The manifestation of color in Ippolito’s sculptures is derived from her sources of natural influence, indicating displays of ripeness, warning, toxicity, defensive posture, camouflage, or sexual maturity in color dependent mating systems. But the formal dimensions of the work also suggests notions of countershading, where gradient transitions in hue, value, and saturation can offer spatial strategies for sensing movement and position in an environment. In many animals, darker coloring on the tops of their bodies, and lightness underneath, is thought to counteract highlight and shadow making it more difficult for predators to assess the location of their prey in space. Ippolito has a particular fascination with the epidermal color of cephalopods. Their dynamic color, which changes with the shape of their body and the contents of the environs, arises from complex muscles that hold sacs of color layered over reflecting cells to produce reactive iridescence and corporeal textures.
A parallel play on perception is at work in the triad of major forms. They are a gesture toward biological gigantism, when the Earth first became highly oxygenated, and its flora and fauna underwent a planetary growth spurt. They also suggest the representational telescoping that we first witnessed in the 17th century with the invention of glass optics that allowed us to see past the scalar registrations of the naked eye. The larger works of Close Encounters could be first cousins to the oversized didactic botanical models that suffused the Victorian era.
In the back of the gallery a group of smaller works in ceramic also prey upon our vulnerable perception of scale. A current theory in evolutionary biology suggests that life may have started on clay, among the geologic sediments of the ocean floor. As the only earthen material with an electrostatic charge, it could have been the substance on which matter went from the inorganic to the living. These ceramic pieces share many of the same biomorphic attributes as the other works in the exhibition, but their clay bodies and glazes shuttle them under the scientific watch of the microscope and locate them among microbial life.

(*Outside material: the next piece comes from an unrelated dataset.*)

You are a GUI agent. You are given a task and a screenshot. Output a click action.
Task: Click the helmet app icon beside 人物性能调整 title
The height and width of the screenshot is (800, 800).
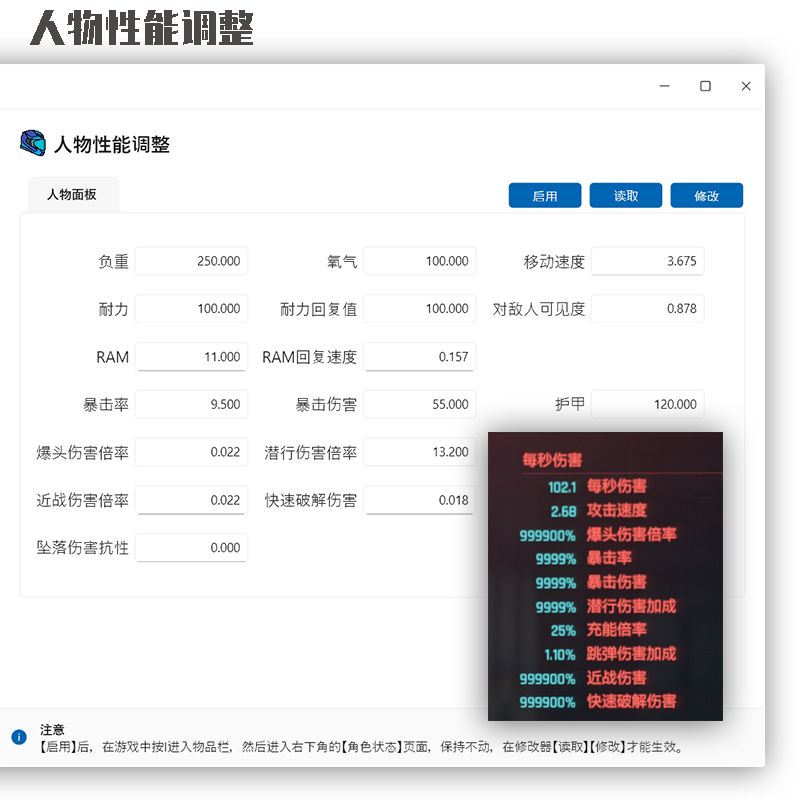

During the last of many studio visits that occurred while Close Encounters was in formation, a playful and profound conversation transpired; questions about space travel at the expense of irrevocably leaving Earth, and a disparity in the identified presence of life on our planet versus everywhere else. For the moment, at least, there appears to be “more life in a teaspoon on earth, than in the rest of the galaxy” (a point beautifully argued by one of Ippolito’s studio neighbors). And yet, we know less about the oceans and the deep past that we do about the heavens. The generosity of Sarah Ippolito’s work, is in part, an audacity to imagine all that remains undiscovered and to excite us with the strangeness and optimism of first encounters.
Sarah Ippolito (b. 1986, Houston, TX) is a Los Angeles based artist working in sculpture, installation, and drawing. Ippolito received her BFA in Sculpture from the University of Houston (2010) and her MFA in Fiber and Material Studies from the School of the Art Institute of Chicago (2012). Ippolito has presented solo exhibitions at the A+D Museum (2019) and Adjunct Positions in Los Angeles (2014), and a forthcoming exhibition at Various Small Fires, Los Angeles (2024). Group exhibitions include Forest Lawn Museum, Glendale (2023), La Loma Projects (2023), the Sugar Lab (2017), the Center for the Arts Eagle Rock, Los Angeles (2014); Western Exhibitions, Chicago (2012); and the Lawndale Art Center, Houston (2009). She is the recipient of the 2023 Henrik Vibskov P:I:G Award.